3 Loving Mantras for Early Sobriety
Oh, Valentine’s Day. Every year, you remind me of one of the biggest crossroads I ever came across in my love life.
Eight years ago, almost to the day, Dom and I moved into our first home together, high on love and hope for our future…
A few short months later, I almost broke up with the love of my life because he wanted me to stop drinking.
It’s true. I almost chose my love of alcohol over real, pure love.
He never gave me an ultimatum, and there were also other factors in my decision to stop, but for the first time, I could see how ridiculous and damaging my relationship with alcohol had become. How easily drinking can twist our thinking and systematically destroy everything that truly matters to us.
This week, as we celebrated an extended Valentine’s Day by swimming at the beach and watching random 80’s movies (you know, just normal everyday stuff), I couldn’t help but think of how far we’ve come.
So many beautiful souls write to me to confide that they feel broken; that they’ve messed up too many times. To which I say: our relationships heal when we do.
Start within, angel. Forgive yourself. Every new moment is a chance to start again.
And since it’s Valentine’s Day, and we could all do with a little more love in our lives, here are three of my favourite loving mantras for early sobriety (and always):
1. What Would Love Do?
This mantra is one of my all-time favourites. It helped me so much in early sobriety, reminding me that my long term health and happiness were worth so much more than any temporary emotion or craving.
Love doesn’t bow to peer pressure. It isn’t interested in instant gratification. Love is invested in the long game. Love wants what’s ultimately best for you.
And I continue to use this mantra to this day.
Whenever I’m feeling torn about a decision – wanting to choose the right option but not sure what that option is – this question prompts me to stop, reflect, breathe, and move forward from a more healthy, empowered, and loving place.
Would love forgive? Protect your gentle heart by maintaining healthy boundaries? Take the time to communicate more deeply?
Would love try again?
What would love do?
2. BE the Energy you Want to Attract
I remember the first time I heard someone say, “Instead of focusing on how much love you’re giving, or how much you’re receiving, why don’t you just practice being love?”
Something about that wording just blew my mind. It felt like a huge weight lifted, and all the noise just vanished.

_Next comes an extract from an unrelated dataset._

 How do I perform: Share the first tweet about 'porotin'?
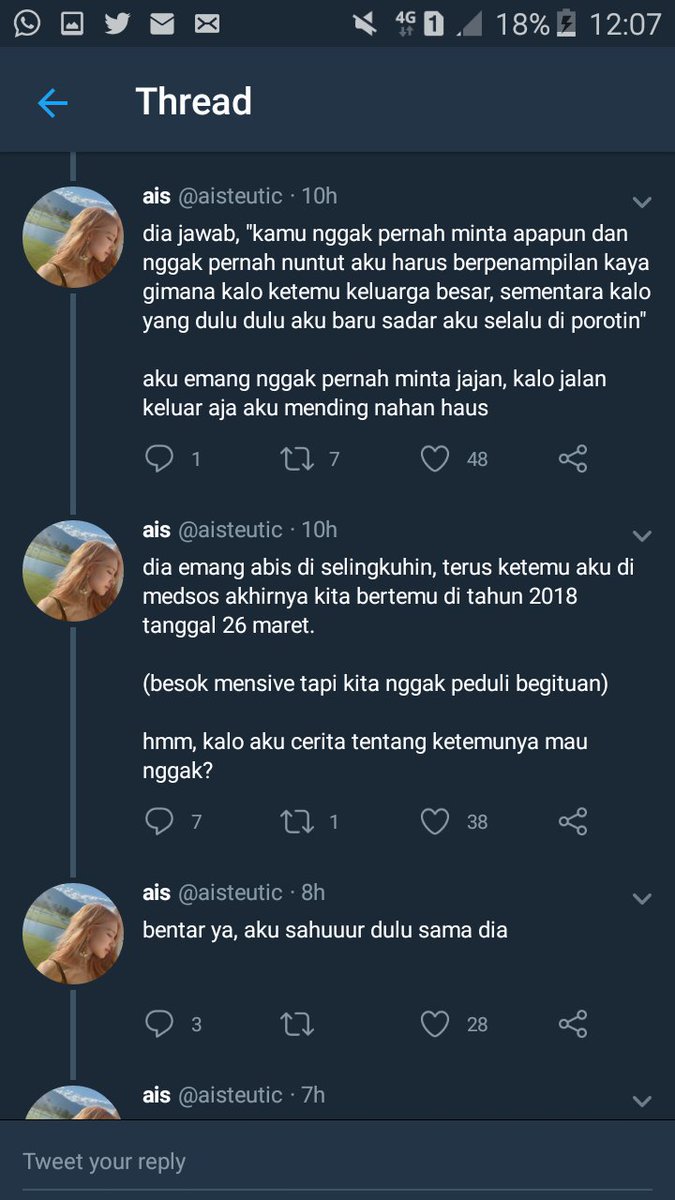click(572, 459)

Was I being love in my relationships, or was I preoccupied with keeping score? Was I being love when I was alone with my thoughts; in every moment?
Did I even know how to be love?
It reminded me of a heartbreaking quote from the final episode of Mad Men, when a man in Don Draper’s counselling group shared:
“They should love me! Maybe they do, but I don’t even know what it is. You spend your whole life thinking you’re not getting it; people aren’t giving it to you. Then you realise they’re trying, and you don’t even know what it is.”

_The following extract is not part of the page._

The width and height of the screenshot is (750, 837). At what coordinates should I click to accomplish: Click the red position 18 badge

What do you want to see in the world? More love, compassion, strength, fairness?
Why not be that?
Because, as Wayne Dyer shared so eloquently:
“You don’t attract what you want. You attract what you are.”
3. I Choose Love
Did you ever watch the late-2000’s TV show, Californication? I remembered liking it many years ago (back when I was drinking) and when I spotted it on a streaming channel recently, I was curious to find out why.

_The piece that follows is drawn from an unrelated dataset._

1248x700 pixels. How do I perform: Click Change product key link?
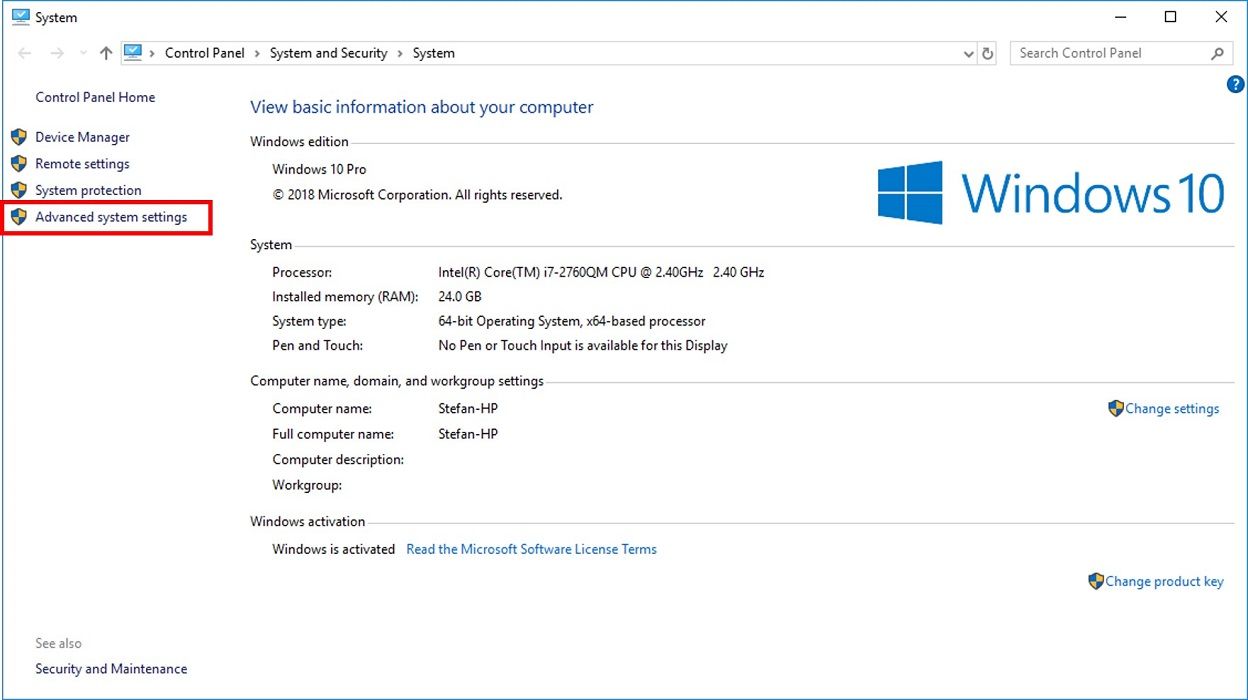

It didn’t take long for it to hit me.
It was that I so deeply recognised the tortured soul in the main character, played by David Duchovny.
In particular, I recognised the destructive spirals. How he’d make a mistake and hate himself for it, and how that self-loathing would drive him into even more mistakes and misery… and so on, as he continued to rip apart his life, career, and relationships.
It’s a pattern of behaviour I first became familiar with in my teenage obsession with food and my body: eating something unhealthy and berating myself for it, which only led to eating more junk as a way of ‘punishing’ myself.
This doozie was quickly followed by two decades of doing reckless things while drinking, and hating myself for them. Naturally, I believed the only way to shut out my self-loathing was to drink again. Which led to more devastation and regrets, and on and on the cycle went.
Until I finally tried something new.
When I shifted my approach from a place of self-loathing (fear of not being good enough) to a place of love (or even just curiosity, rather than judgement), I finally managed to break out of the cycle.
Fear of calories became a love of eating the rainbow – and whaddya’ know, the weight finally shifted for good.
Fear of sobriety became a love of fully exploring life alcohol-free – and my broken heart and lost trust in myself slowly, but surely, healed.
The truth is that being hard on myself never helped; it only ever made things worse.
No matter what wild, stress-inducing phase you’re in right now, I promise, alcohol won’t help. Only love will. Self-love, as well as love and kindness for one another.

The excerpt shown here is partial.